• _YOUR INSTRUCTIONS_: Throughout the entries below, report every line where "icon" is found.

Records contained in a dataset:
· · · · · · ·

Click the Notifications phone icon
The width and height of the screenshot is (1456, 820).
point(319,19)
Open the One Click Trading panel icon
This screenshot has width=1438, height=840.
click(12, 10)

· · · · · · ·

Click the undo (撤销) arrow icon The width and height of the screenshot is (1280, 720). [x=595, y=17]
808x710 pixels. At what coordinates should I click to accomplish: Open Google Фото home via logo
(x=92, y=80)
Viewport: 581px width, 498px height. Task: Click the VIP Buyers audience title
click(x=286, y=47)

· · · · · · ·

• _THE ANSWER_:
Click the Notifications phone icon
Open the One Click Trading panel icon
Click the undo (撤销) arrow icon The width and height of the screenshot is (1280, 720). [x=595, y=17]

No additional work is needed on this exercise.